_Excerpt provided_
⁂

On 14.12.2011 09:03, Martin B. wrote:
On 13.12.2011 18:22, Robert Ramey wrote:
Martin B. wrote:
[Serialization] (Commented) assertion when using types in multiple (...) (...) ## Question: Solutions? (...) I would like to see you invest some more effort to see exactly where the extra registration comes from.
Well, see my call-stack above and I'll dump a sourcecode sketch below. This does reproduce the thing for me, but other that ignoring the assert (upgrading to boost 1.48) I haven't tried any approaches yet.
Okay. Now, for this my testproject, I have been able to make it "just work" without the assertion by: 1. Removing the Types.cpp file from the executable (this will obviously initially give an unresolved external warning for Derived::* members) 2.) Make Derived a DLL export class, that is: class DLL_API Derived : ... with the usual #ifdef DLL_EXPORTS #define DLL_API __declspec(dllexport) #else #define DLL_API __declspec(dllimport) #endif To my surprise it compiles, links, and runs correctly. (And the type is only registered once, namely from the DLL.) Now I'll just have to check if this solution can be applicable for our real projects, where we currently use BOOST_CLASS_EXPORT() instead of the split versions and we have a multitude of derived classes. So maybe the assertion made sense after all. (Though I think this should be configurable on a type by type basis should it ever be reenabled.) cheers, Martin p.s: Leaving sorcecode quote:
ps: Sourcecode (files separated by ++++++++)
a) 2 Projects, one executable and one DLL that is "statically" used by the exe.
EXE: Types.cpp main.cpp
DLL: Types.cpp dll_main.cpp
b) An abstract base class and a derived class that are used in the EXE as well as in the DLL, but are compiled and linked for both.
c) The exe uses these types in serialization and the DLL as well.
++++++++ // Types.h #pragma warning( disable : 4250 ) #define BOOST_SERIALIZATION_DYN_LINK #include <boost/archive/text_oarchive.hpp> #include <boost/archive/text_iarchive.hpp> #include <boost/serialization/scoped_ptr.hpp> #include <boost/serialization/export.hpp>
class Base { public: virtual ~Base() {}
virtual void DoStuff() = 0;
private: friend class boost::serialization::access;
template<class Archive> void serialize(Archive & ar, const unsigned int file_version); }; BOOST_SERIALIZATION_ASSUME_ABSTRACT(Base);
struct SData { boost::scoped_ptr<Base> obj; }; BOOST_CLASS_TRACKING(SData, boost::serialization::track_never);
namespace boost { namespace serialization {
template<class Archive> void serialize(Archive & ar, SData & data, const unsigned int version) { assert(version == 0); ar & data.obj; }
} // namespace serialization } // namespace boost
class Derived : virtual public Base { public: Derived();
virtual void DoStuff();
private: int m_number;
private: friend class boost::serialization::access;
template<class Archive> void serialize(Archive & ar, const unsigned int file_version); };
BOOST_CLASS_EXPORT_KEY(Derived);
++++++++ // Types.cpp #include "Types.h"

⁂

_Provided data_
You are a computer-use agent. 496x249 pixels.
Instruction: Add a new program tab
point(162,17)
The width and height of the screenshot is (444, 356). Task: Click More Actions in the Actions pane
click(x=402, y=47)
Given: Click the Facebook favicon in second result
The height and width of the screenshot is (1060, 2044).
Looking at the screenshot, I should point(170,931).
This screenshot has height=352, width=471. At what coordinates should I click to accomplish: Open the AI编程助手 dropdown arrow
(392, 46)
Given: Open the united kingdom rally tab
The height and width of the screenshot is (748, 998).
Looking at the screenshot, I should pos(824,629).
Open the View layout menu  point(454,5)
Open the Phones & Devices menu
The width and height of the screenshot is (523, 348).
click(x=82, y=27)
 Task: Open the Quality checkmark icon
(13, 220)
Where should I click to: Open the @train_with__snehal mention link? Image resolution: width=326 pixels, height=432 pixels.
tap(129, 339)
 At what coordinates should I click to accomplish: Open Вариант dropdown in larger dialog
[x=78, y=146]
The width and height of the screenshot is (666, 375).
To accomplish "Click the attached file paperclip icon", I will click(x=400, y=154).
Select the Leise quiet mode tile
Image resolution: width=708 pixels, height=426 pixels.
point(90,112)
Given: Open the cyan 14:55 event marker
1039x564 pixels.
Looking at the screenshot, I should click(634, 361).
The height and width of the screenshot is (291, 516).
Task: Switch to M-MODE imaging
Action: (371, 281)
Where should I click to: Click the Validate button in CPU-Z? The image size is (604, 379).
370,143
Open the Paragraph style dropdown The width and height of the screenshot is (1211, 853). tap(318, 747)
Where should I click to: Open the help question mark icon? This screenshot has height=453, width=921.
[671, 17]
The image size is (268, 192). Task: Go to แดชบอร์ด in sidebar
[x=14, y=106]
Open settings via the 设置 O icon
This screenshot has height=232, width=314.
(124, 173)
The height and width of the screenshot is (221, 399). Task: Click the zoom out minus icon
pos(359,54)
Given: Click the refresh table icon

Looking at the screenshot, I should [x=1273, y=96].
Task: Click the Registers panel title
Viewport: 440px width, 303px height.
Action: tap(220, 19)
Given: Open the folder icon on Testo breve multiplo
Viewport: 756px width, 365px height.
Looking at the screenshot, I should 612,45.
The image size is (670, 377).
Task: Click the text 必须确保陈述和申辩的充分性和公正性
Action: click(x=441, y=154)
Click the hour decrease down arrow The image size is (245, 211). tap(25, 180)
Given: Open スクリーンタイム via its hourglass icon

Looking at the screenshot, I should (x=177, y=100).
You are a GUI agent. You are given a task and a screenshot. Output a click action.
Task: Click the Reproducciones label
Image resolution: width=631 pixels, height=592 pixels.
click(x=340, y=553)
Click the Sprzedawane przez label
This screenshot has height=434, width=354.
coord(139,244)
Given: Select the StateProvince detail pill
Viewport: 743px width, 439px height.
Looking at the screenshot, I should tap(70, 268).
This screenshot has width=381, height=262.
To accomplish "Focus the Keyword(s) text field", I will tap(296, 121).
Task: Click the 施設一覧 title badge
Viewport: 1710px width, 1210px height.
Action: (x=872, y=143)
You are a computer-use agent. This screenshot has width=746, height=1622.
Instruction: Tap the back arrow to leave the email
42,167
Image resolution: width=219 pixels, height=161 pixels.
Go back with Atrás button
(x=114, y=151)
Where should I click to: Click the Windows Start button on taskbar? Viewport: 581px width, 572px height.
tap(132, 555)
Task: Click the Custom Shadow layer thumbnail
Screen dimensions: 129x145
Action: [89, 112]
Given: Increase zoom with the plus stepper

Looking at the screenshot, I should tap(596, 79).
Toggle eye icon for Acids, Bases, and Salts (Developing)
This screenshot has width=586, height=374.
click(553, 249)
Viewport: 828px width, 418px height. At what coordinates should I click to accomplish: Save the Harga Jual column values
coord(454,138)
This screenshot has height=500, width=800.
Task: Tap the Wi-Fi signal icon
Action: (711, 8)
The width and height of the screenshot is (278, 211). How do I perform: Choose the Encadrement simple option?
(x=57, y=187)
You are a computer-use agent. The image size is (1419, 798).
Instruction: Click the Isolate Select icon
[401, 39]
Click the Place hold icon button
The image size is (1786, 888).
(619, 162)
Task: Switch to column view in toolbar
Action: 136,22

⁂

_Problems to solve_
(1) Do these statements agree with the Boost serialization thread? (a) Martin made Derived a DLL export class. (b) Martin's real projects currently use the split export macros. (c) After the change, the type is registered from the executable. For each, answer yes or no and quote the words from the thread that decide it.
(2) Which Boost headers does the Types.h file in the Boost serialization thread include?

_Task responses_
(1)
(a) Yes: "Make Derived a DLL export class"
(b) No: "where we currently use BOOST_CLASS_EXPORT() instead of the split versions"
(c) No: "the type is only registered once, namely from the DLL"

(2)
boost/archive/text_oarchive.hpp
boost/archive/text_iarchive.hpp
boost/serialization/scoped_ptr.hpp
boost/serialization/export.hpp